'''
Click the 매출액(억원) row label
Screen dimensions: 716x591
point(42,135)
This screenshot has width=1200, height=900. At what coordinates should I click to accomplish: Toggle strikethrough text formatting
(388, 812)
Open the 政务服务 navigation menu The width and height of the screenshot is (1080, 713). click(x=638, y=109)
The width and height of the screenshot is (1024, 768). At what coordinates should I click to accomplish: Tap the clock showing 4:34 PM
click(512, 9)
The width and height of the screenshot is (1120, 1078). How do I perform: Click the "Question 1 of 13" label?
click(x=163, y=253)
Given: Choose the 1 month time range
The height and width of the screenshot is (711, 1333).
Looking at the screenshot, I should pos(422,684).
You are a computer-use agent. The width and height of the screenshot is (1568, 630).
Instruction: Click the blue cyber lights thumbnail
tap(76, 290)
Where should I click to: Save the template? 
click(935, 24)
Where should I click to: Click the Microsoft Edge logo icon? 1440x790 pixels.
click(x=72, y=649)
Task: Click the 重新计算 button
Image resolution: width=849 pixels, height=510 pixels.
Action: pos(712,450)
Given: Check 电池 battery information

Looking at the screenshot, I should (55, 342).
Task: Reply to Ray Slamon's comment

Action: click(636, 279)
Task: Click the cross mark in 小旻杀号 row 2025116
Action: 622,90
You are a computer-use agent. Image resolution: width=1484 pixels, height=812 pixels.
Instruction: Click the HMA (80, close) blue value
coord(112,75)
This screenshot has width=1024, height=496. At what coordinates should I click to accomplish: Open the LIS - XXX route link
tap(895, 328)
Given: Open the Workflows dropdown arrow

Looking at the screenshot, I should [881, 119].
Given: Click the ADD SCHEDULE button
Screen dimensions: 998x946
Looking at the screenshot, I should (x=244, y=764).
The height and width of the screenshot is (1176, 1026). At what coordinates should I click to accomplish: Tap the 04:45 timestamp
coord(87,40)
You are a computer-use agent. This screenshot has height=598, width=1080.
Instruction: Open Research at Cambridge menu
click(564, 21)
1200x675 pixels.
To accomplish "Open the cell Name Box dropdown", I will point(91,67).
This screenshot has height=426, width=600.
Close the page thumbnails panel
'''
Description of the task
Return only the lines spanning from the first line of the material through the line with "You are a computer-use agent. The", copied exactly, both ends kept.

Exercise answer
Click the 매출액(억원) row label
Screen dimensions: 716x591
point(42,135)
This screenshot has width=1200, height=900. At what coordinates should I click to accomplish: Toggle strikethrough text formatting
(388, 812)
Open the 政务服务 navigation menu The width and height of the screenshot is (1080, 713). click(x=638, y=109)
The width and height of the screenshot is (1024, 768). At what coordinates should I click to accomplish: Tap the clock showing 4:34 PM
click(512, 9)
The width and height of the screenshot is (1120, 1078). How do I perform: Click the "Question 1 of 13" label?
click(x=163, y=253)
Given: Choose the 1 month time range
The height and width of the screenshot is (711, 1333).
Looking at the screenshot, I should pos(422,684).
You are a computer-use agent. The width and height of the screenshot is (1568, 630).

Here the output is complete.